----- Supplied material -----

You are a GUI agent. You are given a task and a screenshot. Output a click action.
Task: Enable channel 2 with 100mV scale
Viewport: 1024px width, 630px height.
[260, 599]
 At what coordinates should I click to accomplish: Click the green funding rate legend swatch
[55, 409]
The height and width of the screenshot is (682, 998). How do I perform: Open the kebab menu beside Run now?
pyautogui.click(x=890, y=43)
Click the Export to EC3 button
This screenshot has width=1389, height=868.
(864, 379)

-----
----- Supplied material -----

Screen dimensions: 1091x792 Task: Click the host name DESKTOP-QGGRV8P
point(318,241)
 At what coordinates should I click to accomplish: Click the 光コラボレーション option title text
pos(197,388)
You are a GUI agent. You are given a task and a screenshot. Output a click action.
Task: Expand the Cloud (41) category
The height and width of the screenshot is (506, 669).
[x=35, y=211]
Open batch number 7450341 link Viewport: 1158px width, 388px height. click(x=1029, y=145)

-----

Required work = The line above containing "option title text", the line containing "Open batch number", and every line between them are to be transcribed exactly; no other line is wanted.

Task solution =
 At what coordinates should I click to accomplish: Click the 光コラボレーション option title text
pos(197,388)
You are a GUI agent. You are given a task and a screenshot. Output a click action.
Task: Expand the Cloud (41) category
The height and width of the screenshot is (506, 669).
[x=35, y=211]
Open batch number 7450341 link Viewport: 1158px width, 388px height. click(x=1029, y=145)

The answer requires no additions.